* [Set exercise 1]: In the fire extinguisher post, how many types of fire are recognized in the UK?
* [Set exercise 2]:
State whether each statement below agrees with the fire extinguisher post, answering yes or no and quoting the deciding words from it.
(a) Heat sensors give faster warning than optical or ionisation sensors.
(b) Diesel is listed as an example of a class B fire.
(c) Fire extinguishers are called the first line of defence.

--- Document ---

# Garage / Van / Home Fire Extinguishers.



## andy monty (Dec 29, 2007)

Following on from a bit of interest in the garages section i hope you find this guide useful for a bit of information and what to look for when selecting a fire extinguisher/s for your property..............

First things first Fire extinguishers are a last line of defence..... You want to prevent fires from starting in the first place Good house keeping such as getting rid of the accumulated pile of crap in your garage should be a priority...... Reduce the amount of fuel and any fire will likely only be small and easy to contain.......

Also switch off any appliances when not in use,

Dont over load sockets,
ensure any tools are in good repair, 
and take care if your a dirty smoker with your tab ends 

and when welding have a mate there watching over you with a bucket of water or a hose pipe to damp down if the worst should happen and check regularly after welding for a few hours to ensure no hot smouldering lump of slag is sat smouldering away under that pile of microfibres.....

So you have the "housekeeping" sorted

Next think about alarms

in a garage standard Ionisation/ Optical smoke alarms are likely to give false alarms due to smoke form welding or dust... Saying that i have optical smoke detector heads linked into the garage intruder alarm in my garage and not had a false alarm yet except from when welding  . Heat sensors are ideal for relative early warning you have trouble (they are not as fast as Optical or Ion sensors however) its a catch 22 situation of balancing the early detection and false alarms. ..... You can get standard smoke alarm type heat detectors that run off a 9v battery...

eg

http://www.safelincs.co.uk/Ei603TYC-10-Year-Heat-Alarm/

They should be mounted as per the makers instructions.....

Now onto extinguishers............

There are LOADS to choose from Different sizes, Different extinguishing mediums, Different colours (although they are now all mainly red to EN3 standards)

So what to go for......

Although some fire extinguishers can do most fires there might be better extinguishing mediums for a particular fire .......

Fires in the UK are classed as one of 5 types.......

A= "solid" materials such as Paper/ textiles/ foam rubber/ wood









B= Flammable Petrochemical liquids such as Petrol/ Diesel / Paints/ glues/solvent cleaners








C= Gaseous fires eg LPG/ Natural gas/ Acetylene THESES FIRES SHOULD ONLY BE TACKLED IF THERE IS NO 
EXPLOSION RISK EG YOU CAN PUT THE FIRE OUT TO SAFELY SHUT OFF THE GAS VALVE. if you cant leave it to burn and call the fire service........ burning gas is safer in most cases than a gas fire been put out then the gas building up and reignition leveling the house....

--- Data section ---

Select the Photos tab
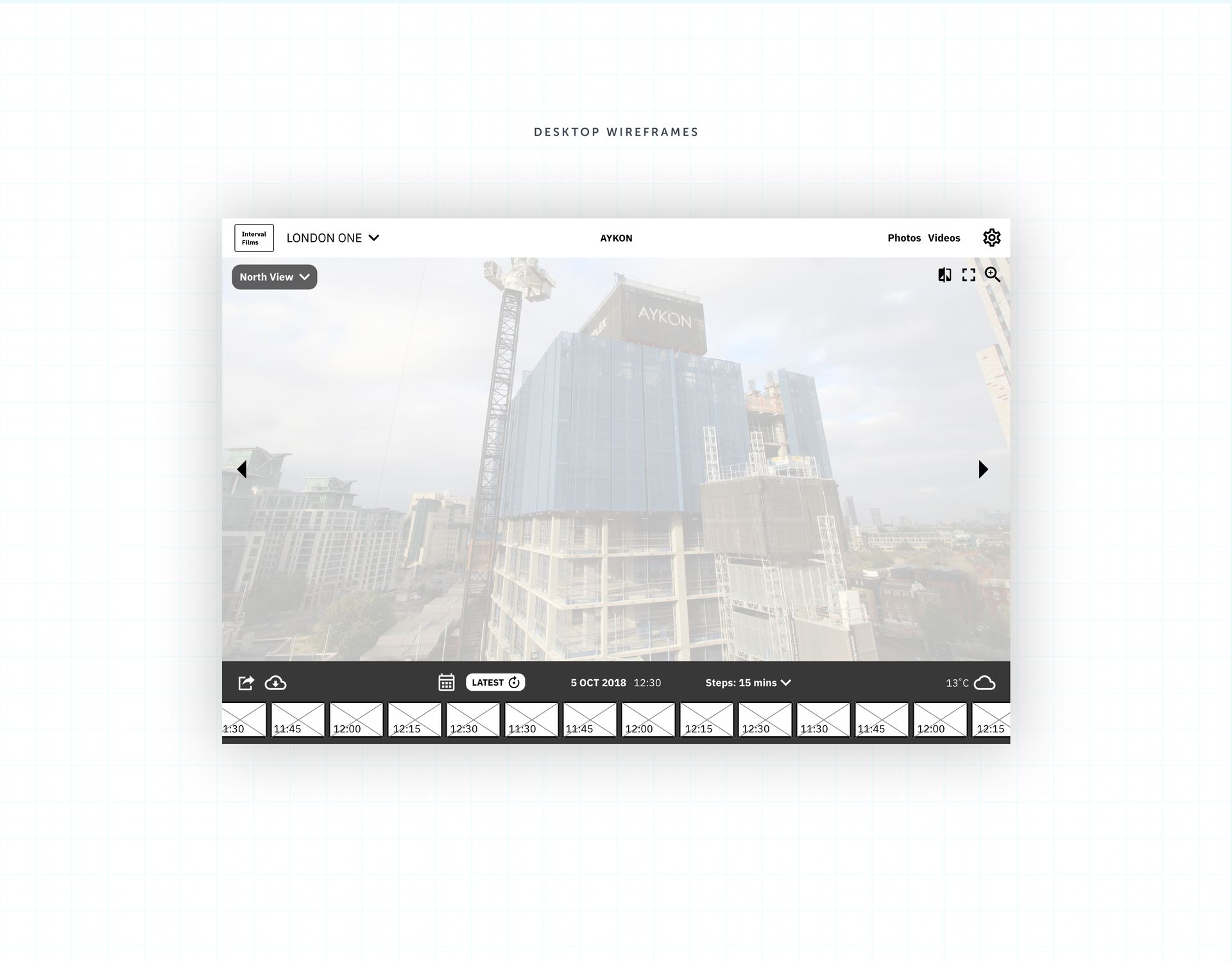 [x=904, y=237]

---

* [Expected output 1]: Five.

* [Expected output 2]:
(a) No: "they are not as fast as Optical or Ion sensors however"
(b) Yes: "B= Flammable Petrochemical liquids such as Petrol/ Diesel / Paints/ glues/solvent cleaners"
(c) No: "Fire extinguishers are a last line of defence"